Request Usage on SharePoint 2013 (Custom Reports)

I already explained in my previous article difference between user activity(user actions) and audit log. SharePoint logs all user actions such as site visits, list/libraries visits, page visits and so on. This information stored in SharePoint logging database. SharePoint has some out of box reports to view these data. Sometimes we need custom reports based on the request usage logged by SharePoint. These reports can be designed directly against SharePoint Logging Database either by creating new tables/views or OOTB views.

Let’s understand how we can achieve custom reports using SharePoint Logging Database.

Location:

You can do monitoring efficiently by using the logging database in SharePoint 2013. The logging database collects information from every server in the farm. The default name of the database is SharePoint_Logging. The logging database provides the option to view and customize various monitoring information in one place.

How:

The logging database uses a separate partition table for the daily data for each category. E.g. SharePoint writes the 1st day of data in dbo.TimerJobUsage_Partition0 table and for 32nd day in dbo.TimerJobUsageUsage_Partition32 table. This means, each partition table stores one particular day’s logs.

The mapping between one partition table and the exact date depends on the logging database retention period and the starting date to write logs into the logging database. You can get the mapping by observing time information inside each table. For example, if the retention period is 5 days and today’s logs are written to partition table 1, tomorrow’s logs will be written into partition table 2 and so on. After 5 days, all logs were gets deleted and new logs are written to the partition tables from first.

Access:

SharePoint Logging database has default views which can be used to access these data which is scattered between these partition tables. One of the default view is RequestUsage. This view provide the combined user activity data from all partition tables.

Actual Implementation: 

     SharePoint Logging database has retention period of 3 days by default. This can be changed using power-shell command. changing these retention period may add more load on database since SharePoint Logs millions of rows per days. I am sure changing this to more than 30 days may add lot of rows and increase the size of logging database too.

       I would recommend the intermediate table which can be used to store this data for more than specified limit days.

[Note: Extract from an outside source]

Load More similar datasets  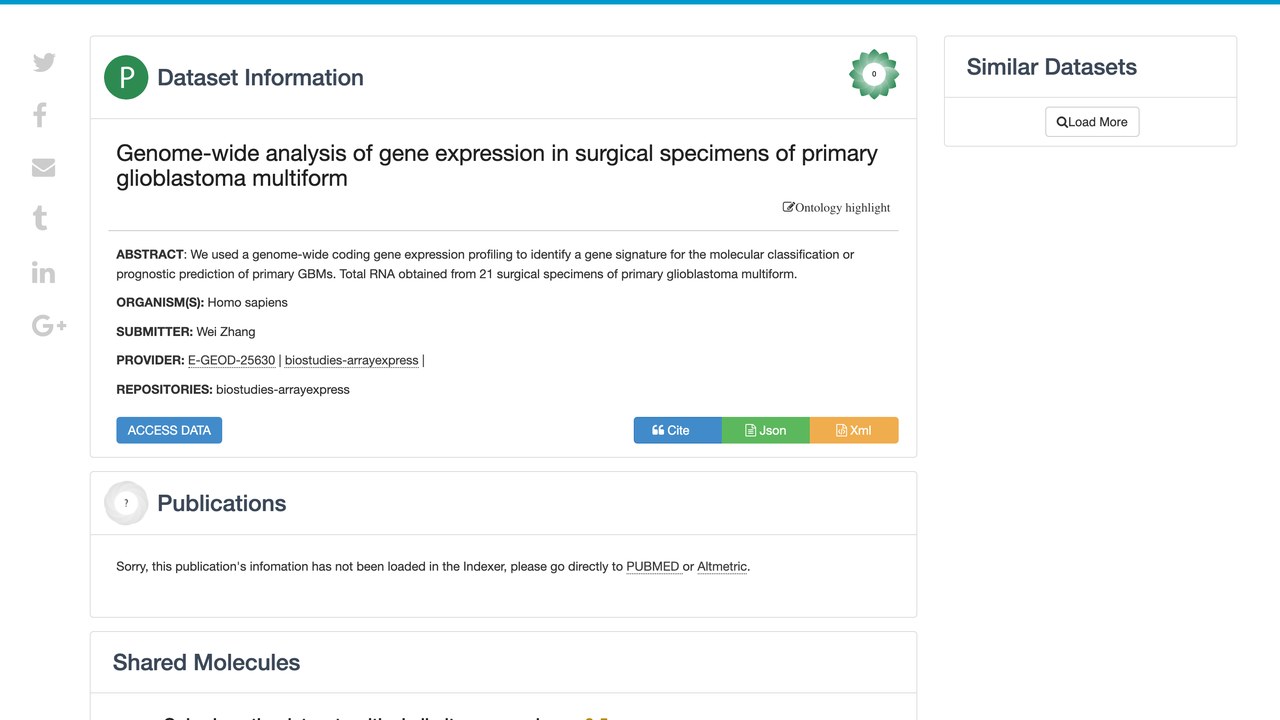coord(1092,122)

Follow below steps. (Logging database is the only SharePoint 2013 database for which you can customize reports by directly changing the database).


  1. Create new table in SharePoint Logging Database. 
  2. Create new custom view which can filter these data by previous day using the above view “RequestUsage”. Be sure to filter the records since “RequestUsage” will give you millions of rows since SharePoint logs each and every minute activity of user. E.g. if you visit one page in SharePoint then it logs each and every entity used on that page as separate rows.
  3. Create the SSIS package or executable which will Import the custom view output into the new custom table.
  4. Schedule the SSIS Package or executable daily.
  5. Create reports based on the new custom table.